Copy the following data line for line, keeping every character unchanged.

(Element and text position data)
** begin **

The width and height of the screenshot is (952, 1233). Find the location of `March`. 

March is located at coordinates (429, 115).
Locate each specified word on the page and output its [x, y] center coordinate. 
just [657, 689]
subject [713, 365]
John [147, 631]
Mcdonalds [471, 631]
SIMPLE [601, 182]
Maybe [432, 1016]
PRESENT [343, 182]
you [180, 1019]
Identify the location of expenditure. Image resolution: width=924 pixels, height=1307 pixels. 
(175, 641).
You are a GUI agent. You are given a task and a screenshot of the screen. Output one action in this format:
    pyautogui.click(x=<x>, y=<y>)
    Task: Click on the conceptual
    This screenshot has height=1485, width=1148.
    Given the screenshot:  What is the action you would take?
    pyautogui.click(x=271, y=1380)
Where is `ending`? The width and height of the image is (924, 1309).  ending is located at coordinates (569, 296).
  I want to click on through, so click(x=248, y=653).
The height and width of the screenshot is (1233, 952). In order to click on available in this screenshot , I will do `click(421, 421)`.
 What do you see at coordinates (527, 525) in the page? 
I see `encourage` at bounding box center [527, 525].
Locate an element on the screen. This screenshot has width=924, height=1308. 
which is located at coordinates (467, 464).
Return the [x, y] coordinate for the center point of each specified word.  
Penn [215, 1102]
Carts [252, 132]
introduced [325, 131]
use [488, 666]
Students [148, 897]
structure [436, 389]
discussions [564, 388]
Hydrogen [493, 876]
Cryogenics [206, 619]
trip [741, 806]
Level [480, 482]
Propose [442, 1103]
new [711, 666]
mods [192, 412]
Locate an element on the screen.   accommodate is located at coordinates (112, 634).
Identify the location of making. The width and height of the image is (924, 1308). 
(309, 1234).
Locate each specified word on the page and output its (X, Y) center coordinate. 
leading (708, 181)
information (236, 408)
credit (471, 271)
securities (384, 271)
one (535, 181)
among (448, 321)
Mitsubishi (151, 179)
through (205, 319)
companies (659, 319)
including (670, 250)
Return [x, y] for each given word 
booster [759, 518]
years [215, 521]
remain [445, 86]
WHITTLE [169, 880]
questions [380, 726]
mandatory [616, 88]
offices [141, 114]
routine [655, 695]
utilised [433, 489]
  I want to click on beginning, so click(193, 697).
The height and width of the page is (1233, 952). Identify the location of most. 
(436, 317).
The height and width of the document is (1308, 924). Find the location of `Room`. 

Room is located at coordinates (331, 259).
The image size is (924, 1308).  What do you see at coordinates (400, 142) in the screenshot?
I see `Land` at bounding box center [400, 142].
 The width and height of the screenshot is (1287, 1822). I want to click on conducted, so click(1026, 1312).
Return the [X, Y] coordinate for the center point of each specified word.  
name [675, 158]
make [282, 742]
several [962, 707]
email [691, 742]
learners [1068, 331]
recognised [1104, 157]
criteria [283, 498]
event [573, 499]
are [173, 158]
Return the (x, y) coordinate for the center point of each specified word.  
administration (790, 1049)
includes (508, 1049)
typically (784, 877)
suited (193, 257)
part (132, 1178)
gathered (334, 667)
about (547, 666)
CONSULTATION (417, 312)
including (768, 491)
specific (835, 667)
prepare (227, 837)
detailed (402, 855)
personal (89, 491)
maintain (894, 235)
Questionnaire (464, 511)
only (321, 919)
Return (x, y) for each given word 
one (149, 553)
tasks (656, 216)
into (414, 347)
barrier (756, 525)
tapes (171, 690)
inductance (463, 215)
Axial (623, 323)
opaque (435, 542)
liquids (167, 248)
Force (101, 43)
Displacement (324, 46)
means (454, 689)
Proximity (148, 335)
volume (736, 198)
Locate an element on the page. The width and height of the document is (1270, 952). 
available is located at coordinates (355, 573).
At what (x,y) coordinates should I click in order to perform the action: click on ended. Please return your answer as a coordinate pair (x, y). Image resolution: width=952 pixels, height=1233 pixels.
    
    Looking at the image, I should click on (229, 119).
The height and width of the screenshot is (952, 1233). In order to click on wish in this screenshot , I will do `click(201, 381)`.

** end **

• Exercise answer:
The width and height of the screenshot is (952, 1233). Find the location of `March`. 

March is located at coordinates (429, 115).
Locate each specified word on the page and output its [x, y] center coordinate. 
just [657, 689]
subject [713, 365]
John [147, 631]
Mcdonalds [471, 631]
SIMPLE [601, 182]
Maybe [432, 1016]
PRESENT [343, 182]
you [180, 1019]
Identify the location of expenditure. Image resolution: width=924 pixels, height=1307 pixels. 
(175, 641).
You are a GUI agent. You are given a task and a screenshot of the screen. Output one action in this format:
    pyautogui.click(x=<x>, y=<y>)
    Task: Click on the conceptual
    This screenshot has height=1485, width=1148.
    Given the screenshot:  What is the action you would take?
    pyautogui.click(x=271, y=1380)
Where is `ending`? The width and height of the image is (924, 1309).  ending is located at coordinates (569, 296).
  I want to click on through, so click(x=248, y=653).
The height and width of the screenshot is (1233, 952). In order to click on available in this screenshot , I will do `click(421, 421)`.
 What do you see at coordinates (527, 525) in the page? 
I see `encourage` at bounding box center [527, 525].
Locate an element on the screen. This screenshot has width=924, height=1308. 
which is located at coordinates (467, 464).
Return the [x, y] coordinate for the center point of each specified word.  
Penn [215, 1102]
Carts [252, 132]
introduced [325, 131]
use [488, 666]
Students [148, 897]
structure [436, 389]
discussions [564, 388]
Hydrogen [493, 876]
Cryogenics [206, 619]
trip [741, 806]
Level [480, 482]
Propose [442, 1103]
new [711, 666]
mods [192, 412]
Locate an element on the screen.   accommodate is located at coordinates (112, 634).
Identify the location of making. The width and height of the image is (924, 1308). 
(309, 1234).
Locate each specified word on the page and output its (X, Y) center coordinate. 
leading (708, 181)
information (236, 408)
credit (471, 271)
securities (384, 271)
one (535, 181)
among (448, 321)
Mitsubishi (151, 179)
through (205, 319)
companies (659, 319)
including (670, 250)
Return [x, y] for each given word 
booster [759, 518]
years [215, 521]
remain [445, 86]
WHITTLE [169, 880]
questions [380, 726]
mandatory [616, 88]
offices [141, 114]
routine [655, 695]
utilised [433, 489]
  I want to click on beginning, so click(193, 697).
The height and width of the page is (1233, 952). Identify the location of most. 
(436, 317).
The height and width of the document is (1308, 924). Find the location of `Room`. 

Room is located at coordinates (331, 259).
The image size is (924, 1308).  What do you see at coordinates (400, 142) in the screenshot?
I see `Land` at bounding box center [400, 142].
 The width and height of the screenshot is (1287, 1822). I want to click on conducted, so click(1026, 1312).
Return the [X, Y] coordinate for the center point of each specified word.  
name [675, 158]
make [282, 742]
several [962, 707]
email [691, 742]
learners [1068, 331]
recognised [1104, 157]
criteria [283, 498]
event [573, 499]
are [173, 158]
Return the (x, y) coordinate for the center point of each specified word.  
administration (790, 1049)
includes (508, 1049)
typically (784, 877)
suited (193, 257)
part (132, 1178)
gathered (334, 667)
about (547, 666)
CONSULTATION (417, 312)
including (768, 491)
specific (835, 667)
prepare (227, 837)
detailed (402, 855)
personal (89, 491)
maintain (894, 235)
Questionnaire (464, 511)
only (321, 919)
Return (x, y) for each given word 
one (149, 553)
tasks (656, 216)
into (414, 347)
barrier (756, 525)
tapes (171, 690)
inductance (463, 215)
Axial (623, 323)
opaque (435, 542)
liquids (167, 248)
Force (101, 43)
Displacement (324, 46)
means (454, 689)
Proximity (148, 335)
volume (736, 198)
Locate an element on the page. The width and height of the document is (1270, 952). 
available is located at coordinates (355, 573).
At what (x,y) coordinates should I click in order to perform the action: click on ended. Please return your answer as a coordinate pair (x, y). Image resolution: width=952 pixels, height=1233 pixels.
    
    Looking at the image, I should click on (229, 119).
The height and width of the screenshot is (952, 1233). In order to click on wish in this screenshot , I will do `click(201, 381)`.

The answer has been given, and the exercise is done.